Industrial charges ahead The Houston industrial sector is also experiencing hardy activity. Cook of Cushman & Wakefield notes that industrial leasing absorption for the first quarter was 218,000 sq. ft. "It's not a huge number, but it's still net absorption," he says. "Our leasing activity was 3.3 million sq. ft., because we've been building a good number of buildings."

According to Cushman & Wakefield, the city's 240 million sq. ft. of industrial space reported a vacancy rate of 7.1% in the first quarter of this year. Construction remains strong with 3.4 million sq. ft. under construction and another 1.6 million sq. ft. proposed. The firm reports some 80% of this space is speculative.

For instance, Houston-based InSite Realty has completed three warehouse projects in the World Houston Business Park, east of JFK Boulevard and north of the North Belt. The company also expects to build two other warehouses in the area, both structures exceeding 100,000 sq. ft.

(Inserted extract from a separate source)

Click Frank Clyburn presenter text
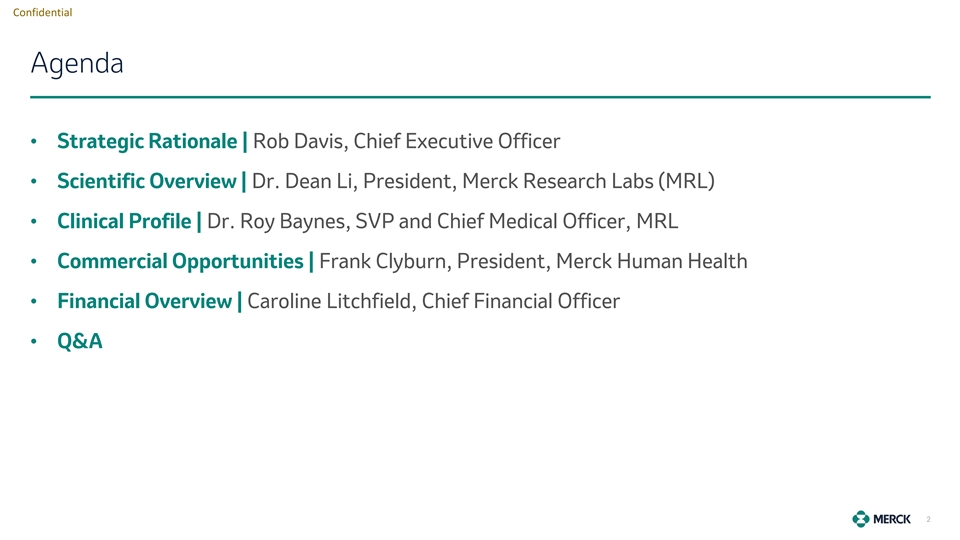The height and width of the screenshot is (540, 960). coord(533,261)
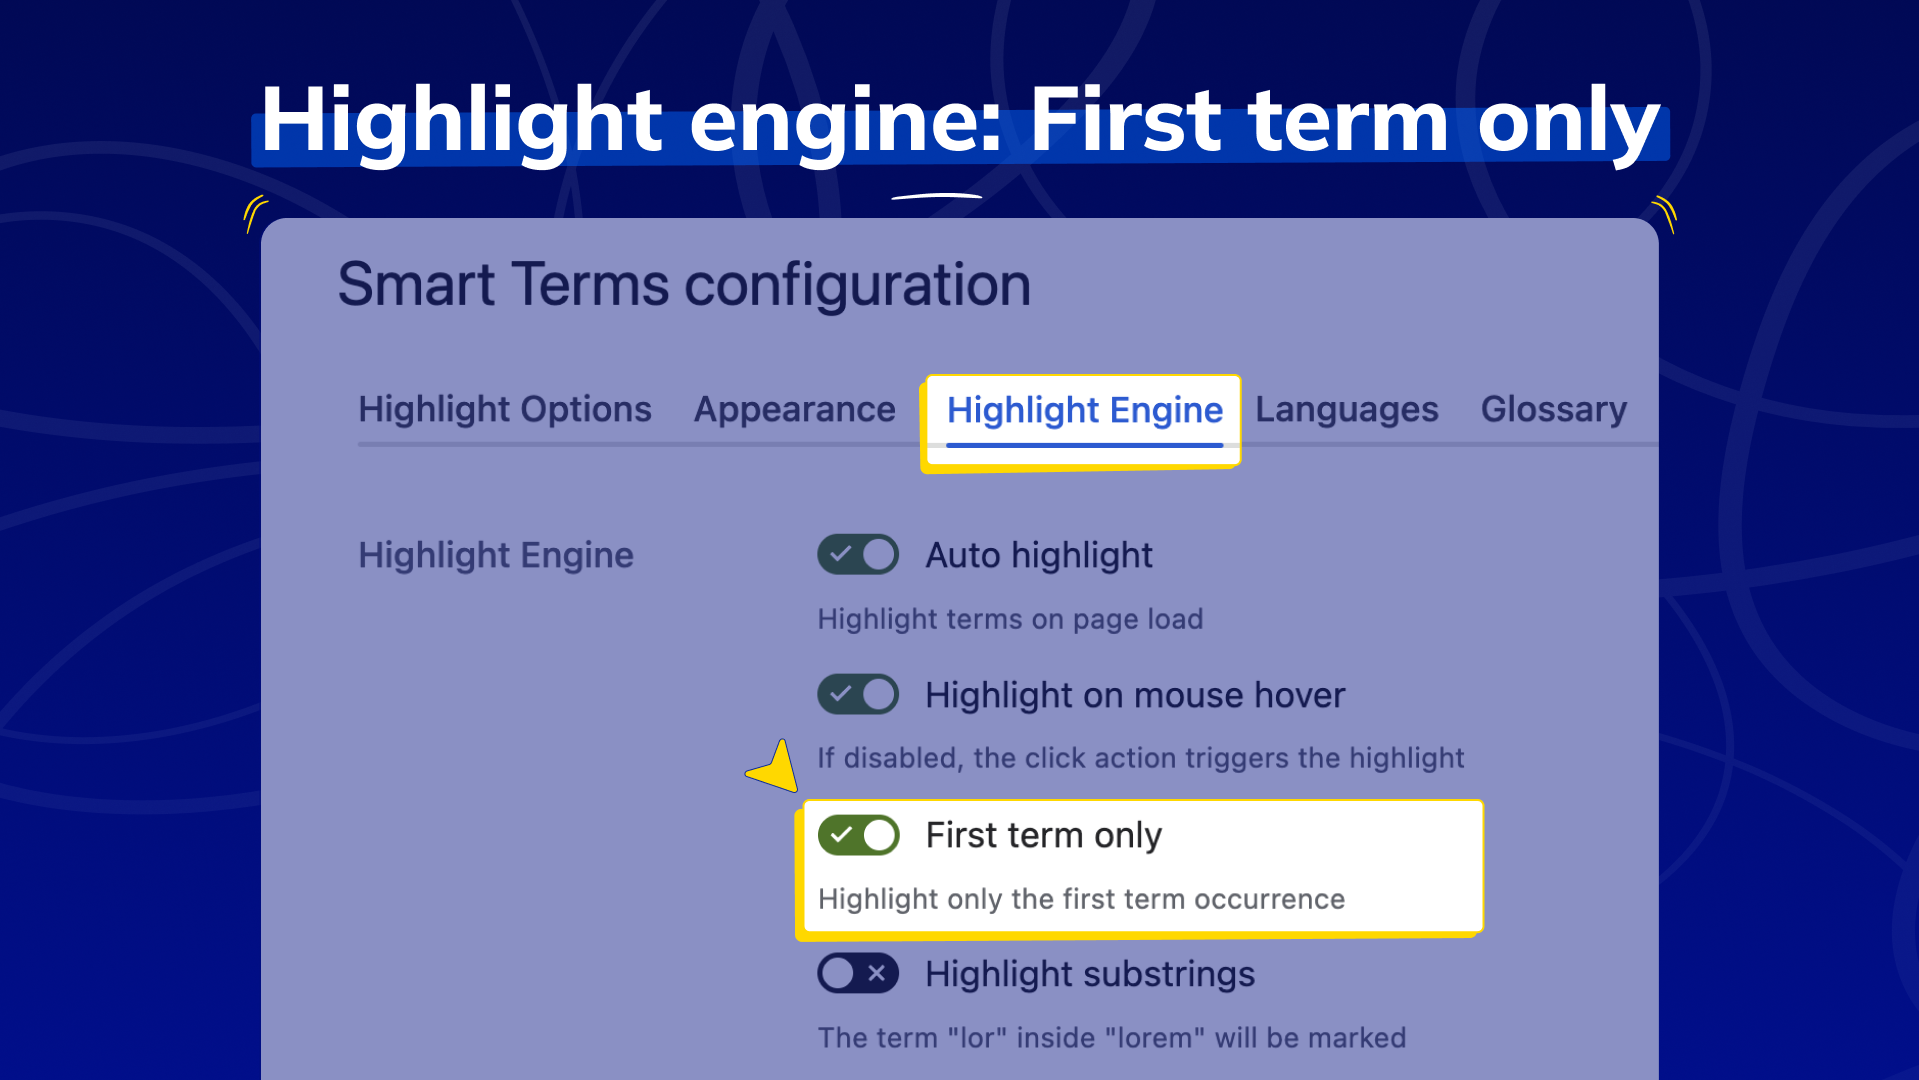The width and height of the screenshot is (1919, 1080).
Task: Click the "First term only" label text
Action: click(1043, 836)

Dallas-based Trammell Crow Co. and San Francisco-based AMB Property Corporation are planning a 350,000 sq. ft. warehouse complex, Northwest Crossing Distribution Center, at West Little York and Langfield. Two buildings are already under construction, and two more are scheduled to begin later this year.

In addition, Proterra Properties is building a 110,000 sq. ft. warehouse in northwest Houston near U. S. 290 and Pinemont. Chem One Corp. has leased about half of the new building.

Sales of industrial properties are also occurring. Weingarten Realty Investors purchased the Southport Business Park 5, a 157,000 sq. ft. warehouse on South Loop East, from Metropolitan Life Insurance Company. WRI also bought Crosspoint, a 72,000 sq. ft. office/warehouse at 1701 Crosspoint from New York-based Equitable Life Assurance.

In the multifamily sector, Dallas-based developer JPI has begun construction on 309-unit Jefferson Pines in northwest Houston. The project, at the corner of Compaq Center Drive and Louetta Road, is expected to open next spring. Also, the Morgan Group announced plans for The Plaza in the Museum District, which will feature 229 units on 3.4 acres across from the Children's Museum of Houston. The project marks the first major apartment development in the area in more than three decades, analysts say.

According to Houston-based Apartment Data Services Inc., some 1,319 multifamily units were absorbed during the first quarter of this year. That compares with 1,584 units absorbed during the same period in 1998, and 1,188 in 1997.

Ric Campo, chief executive officer of Houston-based Camden Property Trust, one of the nation's largest multifamily REITs, notes that some sectors in the city are strong for multifamily while others are softening.

"There is no question there are some soft submarkets, where more product is being built than is needed," he adds. "But if you build the right product in the right location, the project will succeed. We did 1,000 units of infill product and we're experiencing phenomenal leasing. At Park at Midtown, our 338-unit project at Louisiana and Hadley, we projected leasing about 30 units a month and we're leasing 50. And that's despite how Metro is ripping up the roads around the development."

Despite concern about additional consolidation in the energy industry and worries about potential overbuilding, the Houston real estate market continues on an even keel. Those in the real estate industry are optimistic about the city's short- and long-term prospects, and they are confident that the boom and bust cycles have come and gone.